The information in this announcement is subject to verification, completion and change. Accordingly, no representation or warranty, express or implied, is made or given by or on behalf of the Company or any of its shareholders, directors, officers or employees or any other person as to the accuracy, completeness or fairness of the information or opinions contained in this announcement. None of the Company nor any of its shareholders, directors, officers or any other person accepts any liability whatsoever for any loss howsoever arising from any use of the contents of this announcement or otherwise arising in connection therewith.

This announcement is not an offer of securities for sale in the United States or in any other jurisdiction. Securities may not be offered or sold in the United States absent registration or an exemption from registration under the U.S. Securities Act of 1933, as amended.

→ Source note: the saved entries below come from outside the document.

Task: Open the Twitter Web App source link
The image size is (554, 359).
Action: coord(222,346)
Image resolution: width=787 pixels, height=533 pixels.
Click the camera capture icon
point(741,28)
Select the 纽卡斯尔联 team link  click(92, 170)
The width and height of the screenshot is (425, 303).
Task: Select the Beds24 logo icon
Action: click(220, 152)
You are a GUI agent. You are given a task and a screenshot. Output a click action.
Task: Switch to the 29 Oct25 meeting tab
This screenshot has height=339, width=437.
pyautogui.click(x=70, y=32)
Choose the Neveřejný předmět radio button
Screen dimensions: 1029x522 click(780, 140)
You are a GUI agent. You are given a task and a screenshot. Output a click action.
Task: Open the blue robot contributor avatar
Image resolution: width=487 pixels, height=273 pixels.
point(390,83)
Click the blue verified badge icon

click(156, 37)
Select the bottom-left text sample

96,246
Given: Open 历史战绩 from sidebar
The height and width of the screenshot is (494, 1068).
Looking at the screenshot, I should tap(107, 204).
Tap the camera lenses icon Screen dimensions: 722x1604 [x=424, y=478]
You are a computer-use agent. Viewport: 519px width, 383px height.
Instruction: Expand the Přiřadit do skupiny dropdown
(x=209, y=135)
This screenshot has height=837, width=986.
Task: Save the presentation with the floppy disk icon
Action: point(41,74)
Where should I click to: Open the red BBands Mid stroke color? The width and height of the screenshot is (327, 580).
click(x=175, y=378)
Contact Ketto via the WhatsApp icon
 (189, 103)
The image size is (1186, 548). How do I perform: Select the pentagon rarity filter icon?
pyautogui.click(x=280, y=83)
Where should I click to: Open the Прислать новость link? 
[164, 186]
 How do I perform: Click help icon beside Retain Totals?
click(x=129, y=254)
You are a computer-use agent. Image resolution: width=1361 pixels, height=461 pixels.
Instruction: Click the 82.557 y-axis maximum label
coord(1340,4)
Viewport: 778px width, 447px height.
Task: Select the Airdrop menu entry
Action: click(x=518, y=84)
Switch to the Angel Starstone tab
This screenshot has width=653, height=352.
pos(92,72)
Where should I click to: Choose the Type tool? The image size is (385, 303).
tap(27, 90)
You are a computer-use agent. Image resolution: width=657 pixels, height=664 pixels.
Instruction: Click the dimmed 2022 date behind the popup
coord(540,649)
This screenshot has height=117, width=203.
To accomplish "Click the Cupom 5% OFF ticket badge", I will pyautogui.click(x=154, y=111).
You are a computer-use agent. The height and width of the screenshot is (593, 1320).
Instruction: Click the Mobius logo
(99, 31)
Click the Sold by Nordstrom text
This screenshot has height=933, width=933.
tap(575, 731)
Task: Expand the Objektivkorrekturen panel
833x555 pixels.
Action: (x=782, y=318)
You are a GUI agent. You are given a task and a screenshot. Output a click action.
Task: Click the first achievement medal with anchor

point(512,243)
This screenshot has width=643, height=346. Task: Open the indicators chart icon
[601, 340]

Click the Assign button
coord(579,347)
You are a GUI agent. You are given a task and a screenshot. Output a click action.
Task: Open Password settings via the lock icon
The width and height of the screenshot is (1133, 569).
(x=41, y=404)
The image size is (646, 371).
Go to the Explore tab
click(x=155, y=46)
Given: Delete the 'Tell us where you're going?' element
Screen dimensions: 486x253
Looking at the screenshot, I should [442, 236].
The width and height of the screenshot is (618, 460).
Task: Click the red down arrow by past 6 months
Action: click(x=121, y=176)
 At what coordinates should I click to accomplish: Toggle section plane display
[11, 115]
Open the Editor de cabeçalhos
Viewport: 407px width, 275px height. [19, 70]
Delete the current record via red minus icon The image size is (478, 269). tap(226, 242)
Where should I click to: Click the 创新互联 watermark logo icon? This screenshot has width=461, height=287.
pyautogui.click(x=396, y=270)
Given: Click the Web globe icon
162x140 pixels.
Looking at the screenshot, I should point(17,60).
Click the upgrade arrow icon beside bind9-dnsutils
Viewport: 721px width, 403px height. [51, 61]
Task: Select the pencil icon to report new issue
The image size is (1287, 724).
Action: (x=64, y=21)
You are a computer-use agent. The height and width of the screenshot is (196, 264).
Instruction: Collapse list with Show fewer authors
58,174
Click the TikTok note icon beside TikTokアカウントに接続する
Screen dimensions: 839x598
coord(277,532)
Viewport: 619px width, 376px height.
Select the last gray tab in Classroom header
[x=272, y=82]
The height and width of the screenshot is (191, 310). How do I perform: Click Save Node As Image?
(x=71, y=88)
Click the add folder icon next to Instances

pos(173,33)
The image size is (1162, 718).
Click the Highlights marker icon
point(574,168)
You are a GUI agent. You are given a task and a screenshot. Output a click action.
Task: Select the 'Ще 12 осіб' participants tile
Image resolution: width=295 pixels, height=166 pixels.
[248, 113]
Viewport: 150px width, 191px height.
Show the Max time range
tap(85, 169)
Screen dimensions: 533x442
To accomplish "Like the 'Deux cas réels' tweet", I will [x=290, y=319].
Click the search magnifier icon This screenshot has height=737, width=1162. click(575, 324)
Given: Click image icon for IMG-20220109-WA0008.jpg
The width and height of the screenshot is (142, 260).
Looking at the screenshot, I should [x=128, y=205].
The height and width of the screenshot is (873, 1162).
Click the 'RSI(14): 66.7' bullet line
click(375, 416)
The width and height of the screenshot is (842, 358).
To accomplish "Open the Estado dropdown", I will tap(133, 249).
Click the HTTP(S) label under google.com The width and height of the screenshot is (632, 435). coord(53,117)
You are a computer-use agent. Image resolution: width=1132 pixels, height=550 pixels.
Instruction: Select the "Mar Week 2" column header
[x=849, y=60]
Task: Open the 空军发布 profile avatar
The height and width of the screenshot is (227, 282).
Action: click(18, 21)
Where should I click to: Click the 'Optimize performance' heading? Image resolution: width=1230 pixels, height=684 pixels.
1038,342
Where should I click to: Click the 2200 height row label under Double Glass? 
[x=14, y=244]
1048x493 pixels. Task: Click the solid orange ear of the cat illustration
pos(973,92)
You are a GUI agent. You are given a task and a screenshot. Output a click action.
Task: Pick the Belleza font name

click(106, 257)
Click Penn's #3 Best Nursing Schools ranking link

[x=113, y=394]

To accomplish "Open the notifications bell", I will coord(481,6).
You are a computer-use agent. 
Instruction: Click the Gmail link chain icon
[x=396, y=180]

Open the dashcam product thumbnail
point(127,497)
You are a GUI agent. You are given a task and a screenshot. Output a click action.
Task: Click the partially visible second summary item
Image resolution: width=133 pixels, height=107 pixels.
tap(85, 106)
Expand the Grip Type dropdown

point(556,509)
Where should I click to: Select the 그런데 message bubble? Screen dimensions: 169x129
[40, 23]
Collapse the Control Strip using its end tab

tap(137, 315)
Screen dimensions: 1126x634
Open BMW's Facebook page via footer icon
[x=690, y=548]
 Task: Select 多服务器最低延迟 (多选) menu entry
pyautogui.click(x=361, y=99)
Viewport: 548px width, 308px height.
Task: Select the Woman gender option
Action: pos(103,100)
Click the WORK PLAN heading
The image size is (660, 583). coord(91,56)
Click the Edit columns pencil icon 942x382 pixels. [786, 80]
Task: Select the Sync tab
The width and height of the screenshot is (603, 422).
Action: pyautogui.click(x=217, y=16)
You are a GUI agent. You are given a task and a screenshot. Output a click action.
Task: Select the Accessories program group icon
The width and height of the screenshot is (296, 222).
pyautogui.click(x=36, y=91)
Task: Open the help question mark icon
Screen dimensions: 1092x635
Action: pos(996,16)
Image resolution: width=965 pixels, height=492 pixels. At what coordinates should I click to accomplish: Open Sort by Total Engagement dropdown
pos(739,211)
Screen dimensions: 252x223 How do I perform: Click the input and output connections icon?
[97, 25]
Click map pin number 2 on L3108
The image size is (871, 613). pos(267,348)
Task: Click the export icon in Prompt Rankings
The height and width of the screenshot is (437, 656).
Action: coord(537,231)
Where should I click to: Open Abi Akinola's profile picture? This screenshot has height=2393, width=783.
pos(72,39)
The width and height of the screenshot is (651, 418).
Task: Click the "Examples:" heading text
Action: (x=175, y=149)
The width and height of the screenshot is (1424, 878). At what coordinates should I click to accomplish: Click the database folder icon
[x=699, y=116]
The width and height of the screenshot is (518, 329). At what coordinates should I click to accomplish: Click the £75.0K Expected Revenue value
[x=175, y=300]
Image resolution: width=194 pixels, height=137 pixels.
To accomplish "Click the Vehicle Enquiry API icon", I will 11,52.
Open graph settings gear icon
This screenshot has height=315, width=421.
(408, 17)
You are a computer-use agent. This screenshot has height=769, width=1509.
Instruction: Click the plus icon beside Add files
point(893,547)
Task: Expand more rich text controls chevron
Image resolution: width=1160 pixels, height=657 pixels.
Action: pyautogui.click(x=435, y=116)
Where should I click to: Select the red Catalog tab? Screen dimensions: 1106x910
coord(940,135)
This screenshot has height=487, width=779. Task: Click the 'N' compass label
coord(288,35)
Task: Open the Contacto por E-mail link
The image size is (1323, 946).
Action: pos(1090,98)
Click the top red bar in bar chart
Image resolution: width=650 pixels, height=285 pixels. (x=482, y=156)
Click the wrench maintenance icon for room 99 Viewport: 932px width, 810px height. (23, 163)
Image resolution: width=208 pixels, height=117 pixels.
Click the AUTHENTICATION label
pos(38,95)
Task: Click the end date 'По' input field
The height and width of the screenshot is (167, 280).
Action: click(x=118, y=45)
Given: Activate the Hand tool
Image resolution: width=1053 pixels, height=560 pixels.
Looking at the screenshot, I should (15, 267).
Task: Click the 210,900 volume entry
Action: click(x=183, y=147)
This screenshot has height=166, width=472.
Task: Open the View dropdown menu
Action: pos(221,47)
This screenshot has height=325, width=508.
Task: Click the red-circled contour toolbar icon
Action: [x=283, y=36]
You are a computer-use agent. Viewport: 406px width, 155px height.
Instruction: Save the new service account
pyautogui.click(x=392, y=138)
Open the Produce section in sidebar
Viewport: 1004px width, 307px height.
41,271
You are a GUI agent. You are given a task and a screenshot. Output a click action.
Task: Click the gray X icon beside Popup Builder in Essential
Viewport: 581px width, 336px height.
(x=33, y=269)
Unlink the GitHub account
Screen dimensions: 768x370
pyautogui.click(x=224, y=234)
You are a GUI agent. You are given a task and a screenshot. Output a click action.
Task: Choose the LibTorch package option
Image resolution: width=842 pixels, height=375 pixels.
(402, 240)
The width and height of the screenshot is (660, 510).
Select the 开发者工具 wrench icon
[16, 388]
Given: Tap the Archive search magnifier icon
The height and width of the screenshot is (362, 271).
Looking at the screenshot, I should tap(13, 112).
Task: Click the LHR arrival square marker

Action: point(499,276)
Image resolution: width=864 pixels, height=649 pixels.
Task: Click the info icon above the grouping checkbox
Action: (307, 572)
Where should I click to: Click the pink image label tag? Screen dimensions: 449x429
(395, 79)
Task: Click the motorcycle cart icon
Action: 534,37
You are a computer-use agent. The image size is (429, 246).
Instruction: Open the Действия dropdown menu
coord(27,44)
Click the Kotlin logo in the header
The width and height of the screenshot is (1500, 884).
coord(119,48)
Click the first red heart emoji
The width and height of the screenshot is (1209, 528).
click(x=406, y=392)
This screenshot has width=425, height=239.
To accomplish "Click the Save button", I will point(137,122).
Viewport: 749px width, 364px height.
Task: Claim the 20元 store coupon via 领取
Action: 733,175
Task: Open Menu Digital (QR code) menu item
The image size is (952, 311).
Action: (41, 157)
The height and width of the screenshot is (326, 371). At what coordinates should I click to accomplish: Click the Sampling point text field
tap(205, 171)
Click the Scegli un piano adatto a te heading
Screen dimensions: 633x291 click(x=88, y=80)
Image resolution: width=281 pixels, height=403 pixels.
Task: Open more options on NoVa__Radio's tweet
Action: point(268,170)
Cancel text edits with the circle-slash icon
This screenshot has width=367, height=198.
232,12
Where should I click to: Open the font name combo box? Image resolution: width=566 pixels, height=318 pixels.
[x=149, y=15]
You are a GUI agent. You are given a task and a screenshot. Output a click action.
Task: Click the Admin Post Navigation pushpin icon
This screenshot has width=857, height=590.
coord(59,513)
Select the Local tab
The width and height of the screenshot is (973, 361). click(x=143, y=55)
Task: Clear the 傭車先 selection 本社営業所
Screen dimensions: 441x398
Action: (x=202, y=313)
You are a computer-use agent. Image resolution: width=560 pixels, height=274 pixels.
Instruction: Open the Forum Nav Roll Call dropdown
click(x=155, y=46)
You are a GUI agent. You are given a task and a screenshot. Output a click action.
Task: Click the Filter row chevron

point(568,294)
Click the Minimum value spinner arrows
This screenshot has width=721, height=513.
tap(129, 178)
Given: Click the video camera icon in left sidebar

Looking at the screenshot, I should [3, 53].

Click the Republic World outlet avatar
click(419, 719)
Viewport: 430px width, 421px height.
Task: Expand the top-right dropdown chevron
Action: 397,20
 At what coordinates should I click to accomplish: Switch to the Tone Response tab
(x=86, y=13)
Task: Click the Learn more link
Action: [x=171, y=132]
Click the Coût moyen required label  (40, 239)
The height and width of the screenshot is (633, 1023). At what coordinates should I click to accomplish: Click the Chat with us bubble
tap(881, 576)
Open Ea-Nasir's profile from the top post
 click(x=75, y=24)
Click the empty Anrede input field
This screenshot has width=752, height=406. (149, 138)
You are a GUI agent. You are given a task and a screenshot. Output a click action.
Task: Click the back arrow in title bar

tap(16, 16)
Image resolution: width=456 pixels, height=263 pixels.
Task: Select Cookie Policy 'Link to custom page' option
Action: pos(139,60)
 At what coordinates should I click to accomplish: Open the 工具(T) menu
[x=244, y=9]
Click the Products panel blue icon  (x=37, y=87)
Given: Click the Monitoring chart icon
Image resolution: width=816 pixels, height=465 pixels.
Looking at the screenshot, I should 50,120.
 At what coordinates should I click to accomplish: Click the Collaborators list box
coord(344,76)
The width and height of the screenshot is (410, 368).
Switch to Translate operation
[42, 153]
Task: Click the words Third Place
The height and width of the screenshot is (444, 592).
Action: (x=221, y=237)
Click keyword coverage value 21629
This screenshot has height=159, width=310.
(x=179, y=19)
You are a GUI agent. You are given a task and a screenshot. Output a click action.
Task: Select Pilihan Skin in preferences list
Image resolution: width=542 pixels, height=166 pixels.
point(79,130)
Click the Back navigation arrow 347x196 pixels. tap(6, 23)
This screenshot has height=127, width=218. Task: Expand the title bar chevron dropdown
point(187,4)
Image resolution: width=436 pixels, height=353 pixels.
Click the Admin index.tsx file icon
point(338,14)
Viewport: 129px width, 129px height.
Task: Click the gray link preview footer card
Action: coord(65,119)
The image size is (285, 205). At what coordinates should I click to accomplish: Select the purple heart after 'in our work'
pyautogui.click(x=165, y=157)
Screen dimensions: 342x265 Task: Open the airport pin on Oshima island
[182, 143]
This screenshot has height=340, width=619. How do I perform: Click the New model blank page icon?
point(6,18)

This announcement does not constitute, and should not be construed as, a prospectus or offering document for securities of the Company. This announcement does not constitute or form part of, and should not be construed as an offer for sale or subscription of or a solicitation or invitation to subscribe for or purchase any securities of the Company in any jurisdiction, and nothing contained in this announcement shall form the basis of or be relied on in connection with any contract or commitment whatsoever; in particular it must not be used in making any investment decisions.

This announcement may contain forward-looking statements regarding future events or the future financial performance of Globaltrans. You can identify forward looking statements by terms such as “expect”, “believe”, “estimate”, “anticipate”, “intend”, “will”, “could”, “may”, or “might”, the negative of such terms or other similar expressions. These forward-looking statements include matters that are not historical facts and statements regarding the Company’s intentions, beliefs or current expectations concerning, among other things, Globaltrans’ results of operations, financial condition, liquidity, prospects, growth, strategies, and the industry in which the Company operates. By their nature, forward looking statements involve risks and uncertainties, because they relate to events and depend on circumstances that may or may not occur in the future. The Company cautions you that forward-looking statements are not guarantees of future performance and that Globaltrans’ actual results of operations, financial condition, liquidity, prospects, growth, strategies and the development of the industry in which Globaltrans operates may differ materially from those described in or suggested by the forward-looking statements contained in this announcement. In addition, even if Globaltrans’ results of operations, financial condition, liquidity, prospects, growth strategies and the development of the industry in which the Company operates are consistent with the forward-looking statements contained in this announcement, those results or developments may not be indicative of results or developments in future periods. The Company does not intend to update this announcement or reflect events and circumstances occurring after the date hereof or to reflect the occurrence of unanticipated events. Many factors could cause actual results to differ materially from those contained in forward-looking statements of Globaltrans, including, among others, general economic conditions, the competitive environment, risks associated with operating in Russia, market changes in the Russian freight rail market, as well as many of the risks specifically related to Globaltrans and its operations. No reliance may be placed for any purposes whatsoever on the information contained in this announcement or on its completeness, accuracy or fairness.

 


[1] Including 422,657 GDRs (representing the same amount of ordinary shares) that are being held in treasury and thus excluded from voting.

[2] Imposed suspension of GDRs trading on the London Stock Exchange continued as of the date of publication.